5) Error, Convergence, and Validation. Numerical work is experimental. We perform grid-refinement studies (halve \(\Delta x\), \(\Delta t\); measure how error scales), monitor conserved quantities (energy, norm, charge), and compare against known limits (small-amplitude waves, free-particle propagation, analytic Green’s functions). Richardson extrapolation cancels leading error terms to boost accuracy from second to third order; posteriori estimators choose where to refine adaptively. The goal is not a pretty plot but a quantified uncertainty budget.

Split-operator propagation diagram
Split-operator methods alternate between position and momentum space, exploiting FFTs to evolve quantum states efficiently while maintaining norm.

Applications in Practice

Quantum Lattices. Tight-binding models on 1D and 2D lattices produce sparse Hamiltonians with band structures that reveal transport properties. By sweeping boundary twists (Bloch phases) one maps dispersion \(E(k)\). Disorder introduces Anderson localization; finite-size scaling of participation ratios diagnoses the transition. Time-dependent fields require Peierls substitution and gauge-consistent integrators to respect symmetries.

Molecular Vibrations. Discretizing the nuclear Schrödinger equation along a bond coordinate yields bound-state spectra via finite differences plus a symmetric tridiagonal eigensolve. Anharmonicity appears as level spacing deviations; coupling multiple coordinates invites sparse tensor formats (MPS/TT) to tame dimensionality.

Electromagnetics. The Yee finite-difference time-domain scheme staggers \(E\) and \(H\) in space and time, enforcing discrete Faraday and Ampère laws exactly. Courant factors dictate \(\Delta t\). Perfectly matched layers absorb outgoing waves; subcell models capture thin conductors without destroying stability.

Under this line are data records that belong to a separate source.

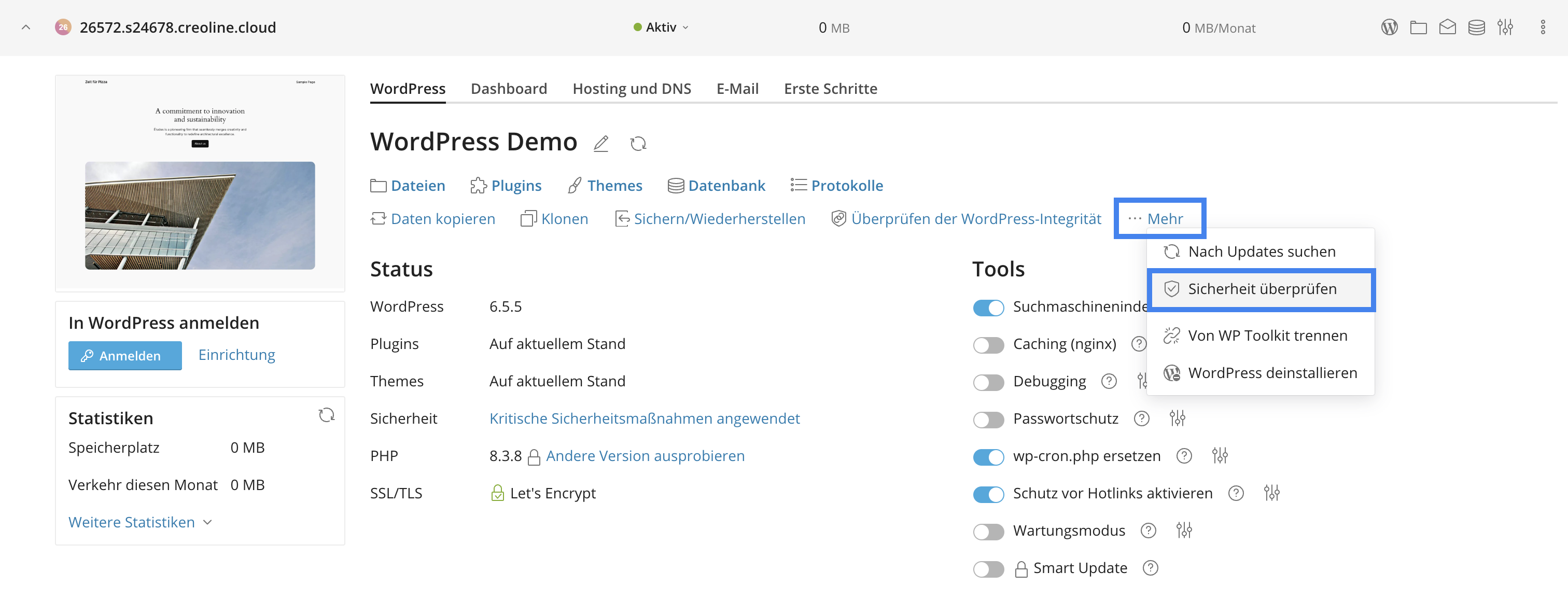1568x614 pixels.
Task: Click the WordPress icon in the header row
Action: pos(1389,27)
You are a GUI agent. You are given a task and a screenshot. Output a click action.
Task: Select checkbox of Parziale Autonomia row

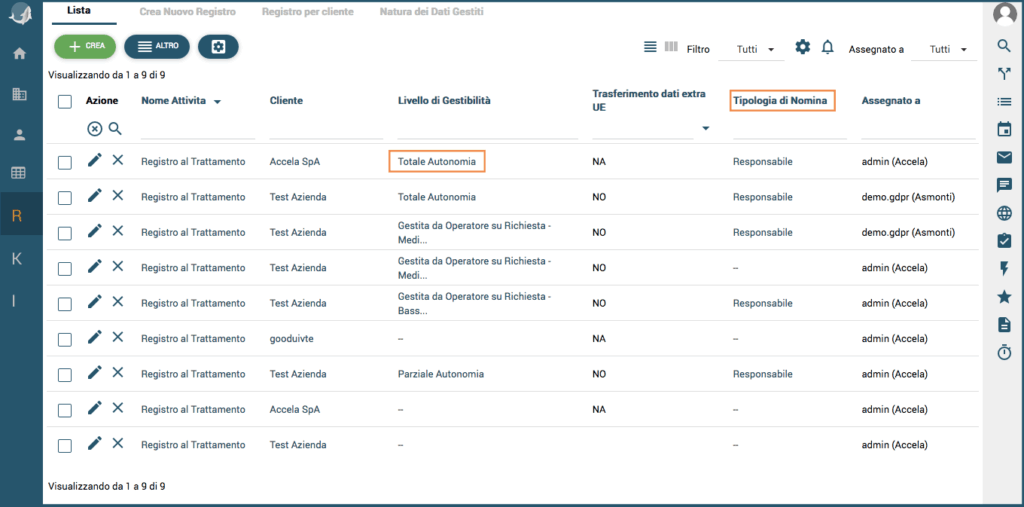point(65,374)
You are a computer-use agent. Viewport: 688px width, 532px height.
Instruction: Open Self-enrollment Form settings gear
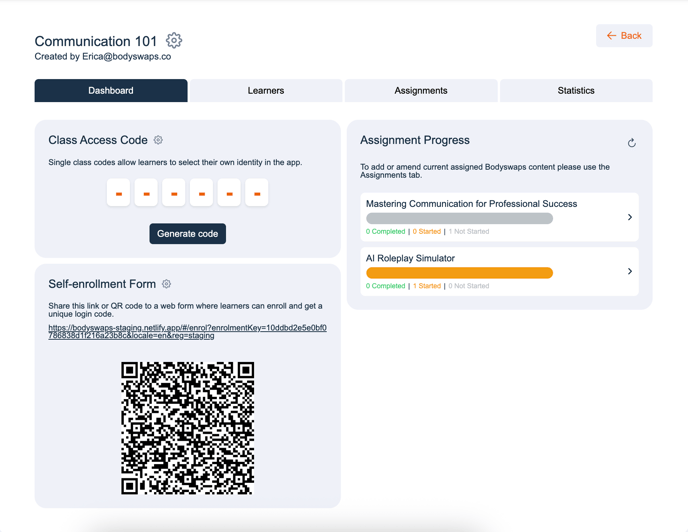(x=167, y=284)
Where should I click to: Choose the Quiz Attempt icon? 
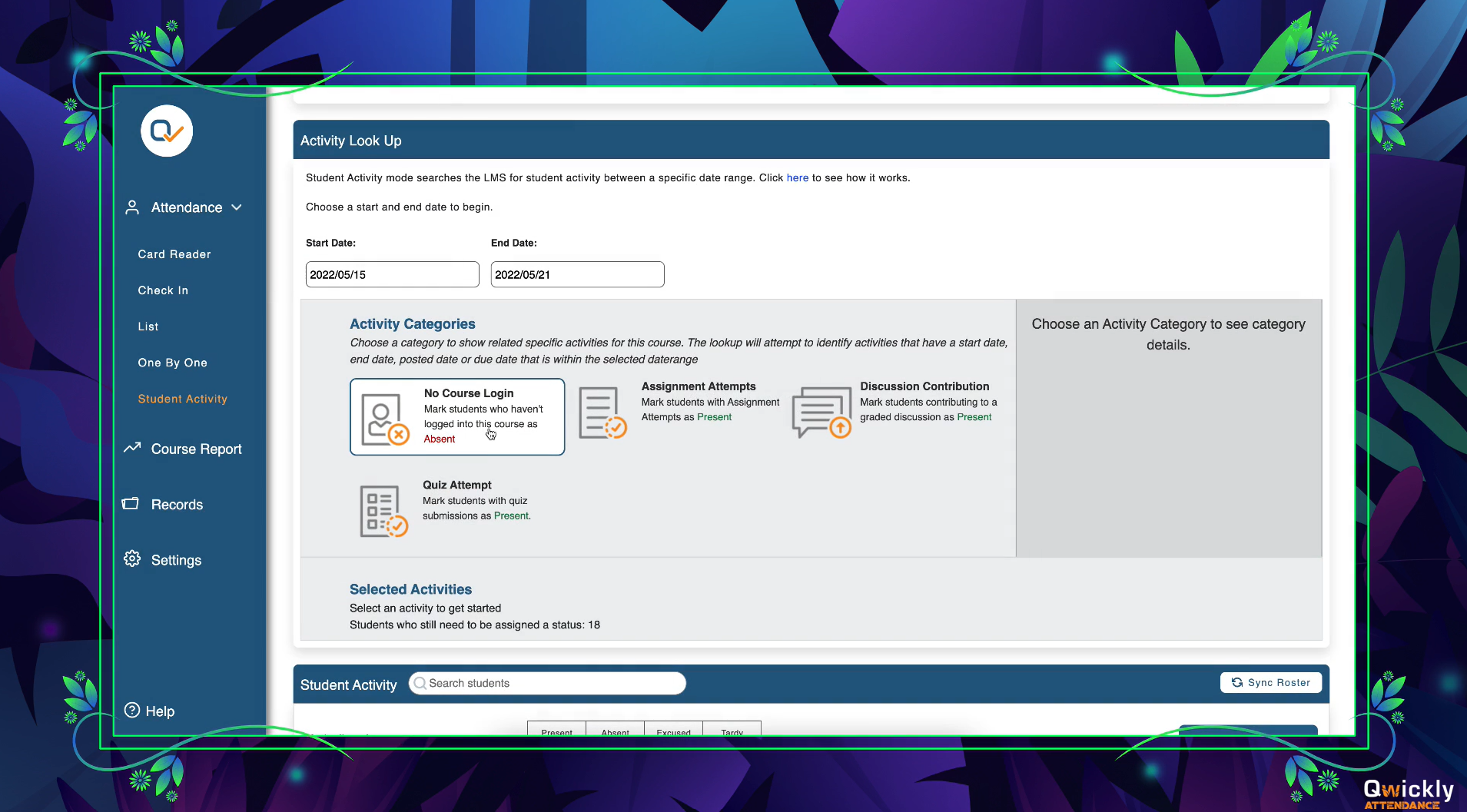pos(383,511)
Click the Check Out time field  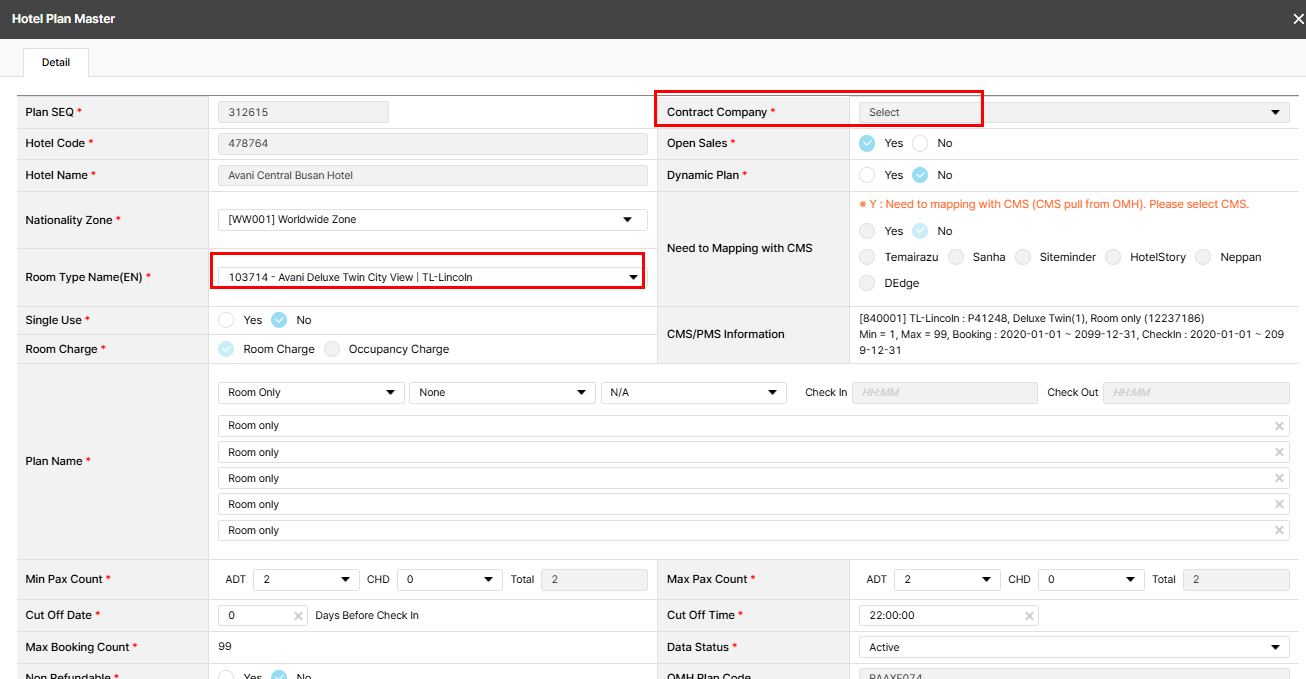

Astrophysical Orbits. Symplectic integrators preserve phase-space volume and long-term invariants for Hamiltonian systems. In \(N\)-body gravity, leapfrog and higher-order splitting schemes avoid secular drift in energy, allowing million-orbit integrations that would be impossible with generic solvers of the same step size.

Uncertainty Quantification. Monte Carlo and quasi–Monte Carlo estimate expectations when dynamics or geometry are rough. Polynomial chaos expansions propagate uncertainty through deterministic solvers by representing input randomness in orthogonal polynomial bases tied to the distribution family (Hermite for Gaussian, Legendre for uniform), turning stochastic PDEs into coupled deterministic systems.

Quick Quiz – Numerical Methods

1) Why are implicit integrators preferred for stiff ODEs?

2) What does the CFL condition control in PDE solvers?

3) Which property should time propagation of Schrödinger’s equation preserve?